Does this budget incur any wasteful spending among discretionary funds, including new line items? Conversely, does this budget contain any provisions that serve to reduce spending where possible (i.e. base reductions, debt reconciliation, etc.)?
House Bill 371 provides for an $80,000 raise for two positions in the agency: the manager of investments and an investment officer. The agency argues it needs this increase to place both positions in the “median of the low quartile for similar positions.” The statewide change in employee compensation only called for an additional $7,943 for these two positions. This legislation, however, gives an exceedingly large pay increase for only two staff positions. For perspective, this increase is 12% of the agency’s FY 2024 personnel budget of $658,720. These positions are getting paid far outside what policy would prescribe, making this a wasteful bill.
(-1)
Is the continuation or growth in ongoing spending, if any, inappropriate for the changes in circumstances, scope of the agency, or current economic environment?

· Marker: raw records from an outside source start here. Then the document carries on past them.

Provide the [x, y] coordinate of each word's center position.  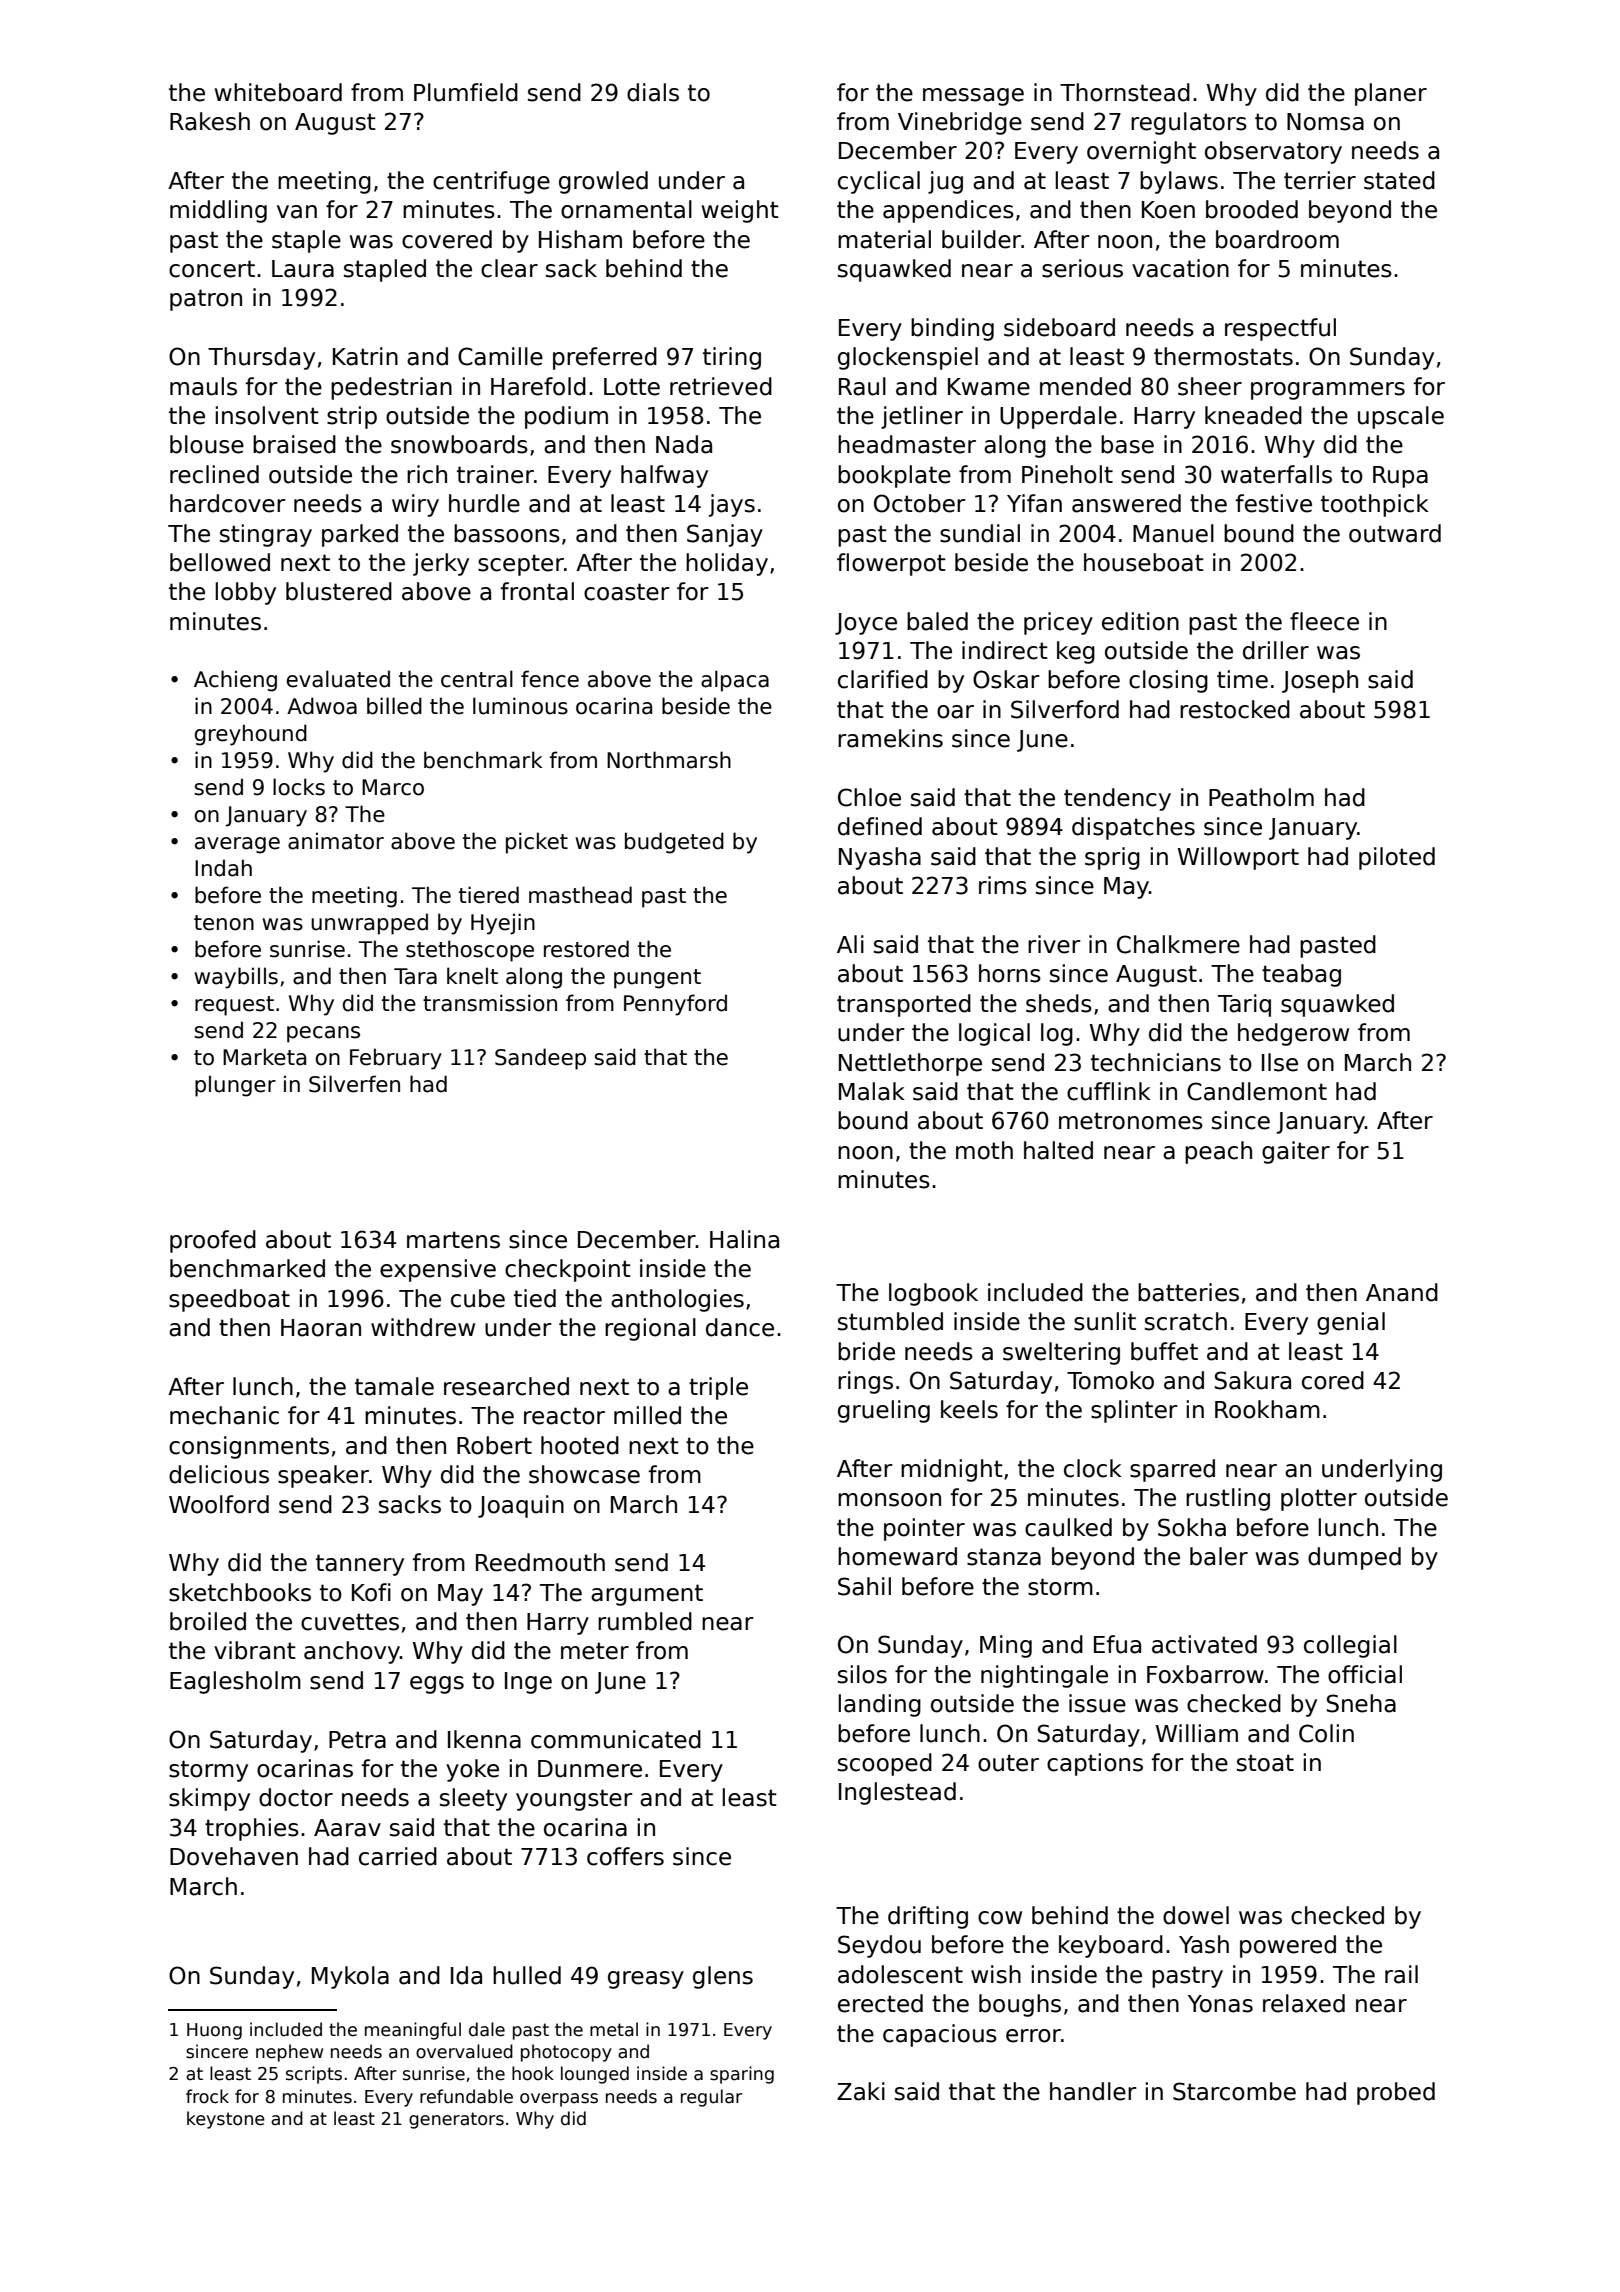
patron [206, 300]
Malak [872, 1091]
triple [718, 1388]
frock [207, 2096]
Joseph [1320, 681]
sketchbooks [240, 1592]
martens [453, 1240]
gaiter [1296, 1152]
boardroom [1277, 239]
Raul [862, 386]
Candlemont [1257, 1091]
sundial [980, 533]
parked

Conversely, is the continuation or growth in ongoing spending appropriate given any change in circumstances or economic pressures?
This legislation funds ongoing spending for the Endowment Fund Investment Board at $1,004,600, growing from the base by 27.7% in the last three years. This rate is nearly 14 points faster than what would be prescribed by inflationary pressures and growth.
Because of the accelerated growth in this budget the last three years, a truly fiscally responsible enhancement budget for FY2026 would reverse the growth with a negative appropriation — a reduction to the base budget.